### Task inputs

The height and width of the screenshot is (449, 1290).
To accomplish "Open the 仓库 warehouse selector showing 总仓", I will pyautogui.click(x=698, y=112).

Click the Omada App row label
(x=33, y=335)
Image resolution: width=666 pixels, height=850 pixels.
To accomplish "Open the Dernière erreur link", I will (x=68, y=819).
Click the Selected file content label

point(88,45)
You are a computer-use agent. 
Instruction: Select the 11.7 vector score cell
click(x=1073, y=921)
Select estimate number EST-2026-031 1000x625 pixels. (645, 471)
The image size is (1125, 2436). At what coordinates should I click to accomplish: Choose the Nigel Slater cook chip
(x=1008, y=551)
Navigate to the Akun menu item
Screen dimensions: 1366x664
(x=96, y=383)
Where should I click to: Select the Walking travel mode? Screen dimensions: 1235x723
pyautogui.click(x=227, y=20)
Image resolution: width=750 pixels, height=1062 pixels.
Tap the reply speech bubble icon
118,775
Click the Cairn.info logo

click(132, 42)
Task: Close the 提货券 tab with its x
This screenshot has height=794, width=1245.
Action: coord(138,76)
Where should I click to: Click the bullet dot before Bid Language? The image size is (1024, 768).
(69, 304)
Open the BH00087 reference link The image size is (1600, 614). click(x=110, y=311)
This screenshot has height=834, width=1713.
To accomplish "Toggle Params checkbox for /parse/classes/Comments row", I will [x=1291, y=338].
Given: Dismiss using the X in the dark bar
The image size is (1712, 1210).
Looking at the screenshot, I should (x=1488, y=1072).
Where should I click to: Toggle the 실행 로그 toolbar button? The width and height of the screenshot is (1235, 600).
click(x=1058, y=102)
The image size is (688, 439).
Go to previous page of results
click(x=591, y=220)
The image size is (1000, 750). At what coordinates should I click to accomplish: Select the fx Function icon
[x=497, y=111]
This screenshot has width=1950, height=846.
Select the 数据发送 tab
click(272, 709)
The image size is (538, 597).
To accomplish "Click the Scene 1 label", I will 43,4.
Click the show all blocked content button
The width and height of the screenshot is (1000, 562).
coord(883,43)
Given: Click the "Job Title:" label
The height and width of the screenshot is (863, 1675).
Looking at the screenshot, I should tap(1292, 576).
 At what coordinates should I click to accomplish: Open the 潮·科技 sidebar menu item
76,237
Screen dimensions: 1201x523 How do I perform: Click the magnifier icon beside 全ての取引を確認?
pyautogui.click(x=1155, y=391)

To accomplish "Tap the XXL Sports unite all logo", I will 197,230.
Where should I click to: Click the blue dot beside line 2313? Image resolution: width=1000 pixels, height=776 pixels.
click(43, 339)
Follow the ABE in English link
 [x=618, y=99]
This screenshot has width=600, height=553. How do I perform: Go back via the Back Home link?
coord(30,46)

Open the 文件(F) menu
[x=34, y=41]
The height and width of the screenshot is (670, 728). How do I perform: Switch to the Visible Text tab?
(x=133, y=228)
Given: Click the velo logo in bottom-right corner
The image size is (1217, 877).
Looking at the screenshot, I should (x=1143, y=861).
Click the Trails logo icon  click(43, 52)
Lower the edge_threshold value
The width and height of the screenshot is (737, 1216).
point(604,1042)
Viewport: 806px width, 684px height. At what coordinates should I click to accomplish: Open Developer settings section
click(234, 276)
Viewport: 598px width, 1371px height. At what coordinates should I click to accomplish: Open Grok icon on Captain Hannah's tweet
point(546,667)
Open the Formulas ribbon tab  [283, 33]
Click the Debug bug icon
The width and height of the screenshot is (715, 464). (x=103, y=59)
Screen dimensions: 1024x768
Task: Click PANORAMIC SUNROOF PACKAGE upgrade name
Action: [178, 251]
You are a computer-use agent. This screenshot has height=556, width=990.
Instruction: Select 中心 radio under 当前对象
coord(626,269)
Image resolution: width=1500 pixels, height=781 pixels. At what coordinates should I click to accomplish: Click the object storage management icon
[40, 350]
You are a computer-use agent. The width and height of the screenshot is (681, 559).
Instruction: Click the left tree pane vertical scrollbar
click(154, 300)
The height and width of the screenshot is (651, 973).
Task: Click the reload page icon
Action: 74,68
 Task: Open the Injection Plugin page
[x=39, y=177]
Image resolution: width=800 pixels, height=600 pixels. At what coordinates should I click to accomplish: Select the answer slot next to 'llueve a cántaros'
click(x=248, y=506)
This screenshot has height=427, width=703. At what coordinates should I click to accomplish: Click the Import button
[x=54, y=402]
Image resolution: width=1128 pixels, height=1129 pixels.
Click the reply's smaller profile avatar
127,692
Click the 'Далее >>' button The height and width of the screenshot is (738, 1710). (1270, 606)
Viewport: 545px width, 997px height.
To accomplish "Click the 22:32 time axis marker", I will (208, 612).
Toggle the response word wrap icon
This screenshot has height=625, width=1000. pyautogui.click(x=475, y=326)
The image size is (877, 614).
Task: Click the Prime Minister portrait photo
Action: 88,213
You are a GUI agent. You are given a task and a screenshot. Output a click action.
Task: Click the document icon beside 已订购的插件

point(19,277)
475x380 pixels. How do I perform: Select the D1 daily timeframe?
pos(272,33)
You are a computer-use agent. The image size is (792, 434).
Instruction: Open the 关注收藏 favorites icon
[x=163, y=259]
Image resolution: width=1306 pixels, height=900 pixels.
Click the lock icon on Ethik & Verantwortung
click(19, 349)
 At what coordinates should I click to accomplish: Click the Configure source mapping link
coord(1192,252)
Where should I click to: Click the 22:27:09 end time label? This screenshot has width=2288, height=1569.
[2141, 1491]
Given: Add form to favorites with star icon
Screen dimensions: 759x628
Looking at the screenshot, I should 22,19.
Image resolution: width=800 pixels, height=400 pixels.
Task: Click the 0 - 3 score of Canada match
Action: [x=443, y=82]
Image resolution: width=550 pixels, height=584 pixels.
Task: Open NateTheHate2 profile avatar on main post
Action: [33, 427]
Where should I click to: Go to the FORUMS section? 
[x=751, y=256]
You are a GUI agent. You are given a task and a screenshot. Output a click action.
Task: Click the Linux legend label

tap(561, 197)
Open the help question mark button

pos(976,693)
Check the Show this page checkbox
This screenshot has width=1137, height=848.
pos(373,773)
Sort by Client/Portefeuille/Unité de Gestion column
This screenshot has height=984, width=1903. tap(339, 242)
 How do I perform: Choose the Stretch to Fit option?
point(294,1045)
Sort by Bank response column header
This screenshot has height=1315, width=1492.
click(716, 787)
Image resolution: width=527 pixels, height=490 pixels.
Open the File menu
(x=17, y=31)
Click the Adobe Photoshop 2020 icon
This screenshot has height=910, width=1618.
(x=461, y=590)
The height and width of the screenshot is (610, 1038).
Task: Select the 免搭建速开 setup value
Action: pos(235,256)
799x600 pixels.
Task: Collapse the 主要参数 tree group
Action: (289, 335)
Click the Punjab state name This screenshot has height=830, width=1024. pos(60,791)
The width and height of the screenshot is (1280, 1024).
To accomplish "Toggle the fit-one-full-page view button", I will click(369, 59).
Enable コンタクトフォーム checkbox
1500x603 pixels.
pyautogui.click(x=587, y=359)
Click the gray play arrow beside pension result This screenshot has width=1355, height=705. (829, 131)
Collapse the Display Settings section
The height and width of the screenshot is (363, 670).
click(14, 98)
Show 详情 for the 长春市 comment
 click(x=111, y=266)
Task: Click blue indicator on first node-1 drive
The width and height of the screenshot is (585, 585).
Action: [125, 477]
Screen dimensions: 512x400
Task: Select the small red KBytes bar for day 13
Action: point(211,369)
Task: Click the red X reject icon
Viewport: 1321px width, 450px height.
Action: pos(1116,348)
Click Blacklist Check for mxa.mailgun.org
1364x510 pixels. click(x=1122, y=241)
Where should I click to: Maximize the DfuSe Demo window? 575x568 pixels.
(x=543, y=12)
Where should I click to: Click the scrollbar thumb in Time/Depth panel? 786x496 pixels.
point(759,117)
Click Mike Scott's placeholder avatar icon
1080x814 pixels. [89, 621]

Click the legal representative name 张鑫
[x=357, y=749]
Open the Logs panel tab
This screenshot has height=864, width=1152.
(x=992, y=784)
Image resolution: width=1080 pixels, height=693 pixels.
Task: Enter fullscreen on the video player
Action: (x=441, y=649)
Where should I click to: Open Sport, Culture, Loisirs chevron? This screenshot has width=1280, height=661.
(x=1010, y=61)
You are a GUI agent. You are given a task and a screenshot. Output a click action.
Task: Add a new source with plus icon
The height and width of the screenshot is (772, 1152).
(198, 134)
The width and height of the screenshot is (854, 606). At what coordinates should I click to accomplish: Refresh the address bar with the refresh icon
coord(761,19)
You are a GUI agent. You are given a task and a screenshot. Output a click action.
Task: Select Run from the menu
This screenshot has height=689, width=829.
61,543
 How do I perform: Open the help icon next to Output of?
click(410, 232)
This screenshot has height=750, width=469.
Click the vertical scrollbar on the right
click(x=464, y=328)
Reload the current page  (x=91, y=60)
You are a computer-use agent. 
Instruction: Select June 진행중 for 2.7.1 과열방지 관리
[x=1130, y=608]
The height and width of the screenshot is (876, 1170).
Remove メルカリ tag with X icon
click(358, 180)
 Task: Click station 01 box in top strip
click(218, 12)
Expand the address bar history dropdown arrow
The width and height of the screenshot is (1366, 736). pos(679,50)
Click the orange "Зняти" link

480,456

### Directions
All that is needed is the opening run of the data, given again exactly: please include every line from the first through the line with "This screenshot has height=834, width=1713.", both ends kept.

### Written reply
The height and width of the screenshot is (449, 1290).
To accomplish "Open the 仓库 warehouse selector showing 总仓", I will pyautogui.click(x=698, y=112).

Click the Omada App row label
(x=33, y=335)
Image resolution: width=666 pixels, height=850 pixels.
To accomplish "Open the Dernière erreur link", I will (x=68, y=819).
Click the Selected file content label

point(88,45)
You are a computer-use agent. 
Instruction: Select the 11.7 vector score cell
click(x=1073, y=921)
Select estimate number EST-2026-031 1000x625 pixels. (645, 471)
The image size is (1125, 2436). At what coordinates should I click to accomplish: Choose the Nigel Slater cook chip
(x=1008, y=551)
Navigate to the Akun menu item
Screen dimensions: 1366x664
(x=96, y=383)
Where should I click to: Select the Walking travel mode? Screen dimensions: 1235x723
pyautogui.click(x=227, y=20)
Image resolution: width=750 pixels, height=1062 pixels.
Tap the reply speech bubble icon
118,775
Click the Cairn.info logo

click(132, 42)
Task: Close the 提货券 tab with its x
This screenshot has height=794, width=1245.
Action: coord(138,76)
Where should I click to: Click the bullet dot before Bid Language? The image size is (1024, 768).
(69, 304)
Open the BH00087 reference link The image size is (1600, 614). click(x=110, y=311)
This screenshot has height=834, width=1713.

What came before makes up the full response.